Reader Node

What Reader is and why it exists

Reader is the entry boundary for external information entering a NodeFox workflow. In directed-graph systems, the quality of downstream behavior depends heavily on how input arrives, how it is shaped, and how failures are surfaced. Reader exists so ingestion is explicit, inspectable, and testable instead of hidden inside custom code blocks.

In practice, Reader should be treated as a contract boundary rather than a convenience utility. It is where you decide what source of truth is allowed, what data shape can move forward, and what fallback route should execute if upstream data is unavailable or malformed.

Execution behavior

Reader emits payloads into output slots, and those payloads drive downstream eligibility. Depending on variant and configuration, Reader may execute once per run, once per item in a batch window, or once per iteration in list processing. Because NodeFox is deterministic at the orchestration layer, it is good practice to keep Reader output structure stable and immediately normalize it in Code or Data before policy branching.

Reader does not replace validation. It fetches or loads data. Validation, policy decisions, and write authorization should happen downstream in Decision and Writer-adjacent paths.

Variants and configuration details

Text variant

Text is used when source content is plain text and may need chunking. It is common for ingestion of notes, tickets, logs, or free-form documents.

Field	What it controls	Practical guidance
`Path`	Source path in registered storage handles	Use stable, environment-aware naming so the same network can run across staging and production.
`Split By`	Delimiter used for segmentation	Use deterministic delimiters (`\n`, `\n\n`, custom tokens) and document the expected format in workflow notes.
`Batch`	Number of segments emitted per cycle	Keep batch sizes bounded to avoid sudden fan-out cost spikes.
`Emit On Complete`	Whether completion signal is emitted after final segment	Enable when downstream paths depend on explicit completion behavior.

CSVExcel variant

CSVExcel is used for structured table ingestion from CSV or spreadsheet-like sources.

Field	What it controls	Practical guidance
`Path`	CSV/XLSX source path	Keep file naming conventions consistent with run timestamping and source ownership.
`Target Row Start/End`	Row window to process	Useful for partial replays, checkpoints, and controlled backfills.
`Search Column` / `Search Value`	Optional in-file filtering	Use only for deterministic key lookup patterns; avoid brittle fuzzy matching at ingest stage.
`Column Selections`	Mapping from source columns to output slots	Document these mappings so downstream nodes can rely on stable slot semantics.

File variant

File is used for binary content such as PDFs, images, archives, or raw blobs.

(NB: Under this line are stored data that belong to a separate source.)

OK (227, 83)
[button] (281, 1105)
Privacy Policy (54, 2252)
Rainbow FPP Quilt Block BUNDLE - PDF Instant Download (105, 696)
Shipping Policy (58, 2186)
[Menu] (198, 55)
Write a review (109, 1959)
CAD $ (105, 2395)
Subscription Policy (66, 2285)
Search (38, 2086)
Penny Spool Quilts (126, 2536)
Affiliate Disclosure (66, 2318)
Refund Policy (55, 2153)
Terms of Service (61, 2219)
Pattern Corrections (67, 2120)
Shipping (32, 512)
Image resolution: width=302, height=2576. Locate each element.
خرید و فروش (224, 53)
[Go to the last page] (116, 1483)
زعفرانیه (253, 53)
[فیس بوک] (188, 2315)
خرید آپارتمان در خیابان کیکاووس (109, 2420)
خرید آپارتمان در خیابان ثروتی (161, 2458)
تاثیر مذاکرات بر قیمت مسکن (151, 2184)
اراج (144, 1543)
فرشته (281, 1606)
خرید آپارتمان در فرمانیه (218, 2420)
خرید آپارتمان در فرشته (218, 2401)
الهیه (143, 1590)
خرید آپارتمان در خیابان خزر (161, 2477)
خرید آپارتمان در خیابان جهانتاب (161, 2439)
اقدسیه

Field	What it controls	Practical guidance
`Path`	Binary source location	Route large binaries through controlled branches and avoid loading oversized payloads into unnecessary paths.

API variant

API performs inbound HTTP calls and is typically used for system integrations, data pulls, and status lookups.

Field	What it controls	Practical guidance
`URL`	Endpoint (supports `$N` interpolation)	Keep URL construction deterministic and avoid optional query fields that change behavior unpredictably.
`HTTP Method`	Request method (`GET`, `POST`, `PUT`, `PATCH`, `DELETE`)	Use method semantics that match source system contracts; do not overload a single endpoint for multiple actions without clear branch logic.
`API Key Reference`	Credential reference from integrations/settings	Never hardcode secrets in node text fields.
`Headers`	Request header map	Keep auth and version headers explicit and environment-specific.
`Response Type`	Expected parse mode (`JSON`, `Text`, `Blob`)	Align response parsing to downstream slot expectations to reduce schema drift.

CloudFile variant

CloudFile retrieves objects from cloud-backed storage providers.

Field	What it controls	Practical guidance
`Provider`	Cloud provider connection target	Isolate by workspace/environment to reduce blast radius.
`File Identifier`	Object key or file id	Keep identifier resolution explicit in upstream branches.
`API Key Reference`	Credential path	Pair with key rotation policy and provider-side scope limits.

How to use Reader well in production

Reader performs best when followed by explicit normalization and validation. A common robust pattern is Reader -> Code(normalize) -> Data(extract) -> Decision(validate/policy). This keeps ingestion concerns separated from business logic and preserves traceability when incidents occur.

For high-volume ingestion, combine Reader batching with Buffer/Stack and explicit retry limits. For policy-sensitive workflows, route all upstream failure modes to deterministic fallback paths instead of allowing ambiguous null-like payloads to flow into high-impact branches.

Common mistakes to avoid

A common mistake is to treat Reader as an all-in-one ETL and policy layer. That usually creates brittle graphs where routing logic depends on inconsistent source shapes. Another frequent issue is overloading one Reader configuration for multiple source contracts; this reduces reproducibility and complicates rollback.

When in doubt, duplicate Reader boundaries by source contract and keep each configuration narrow and explicit.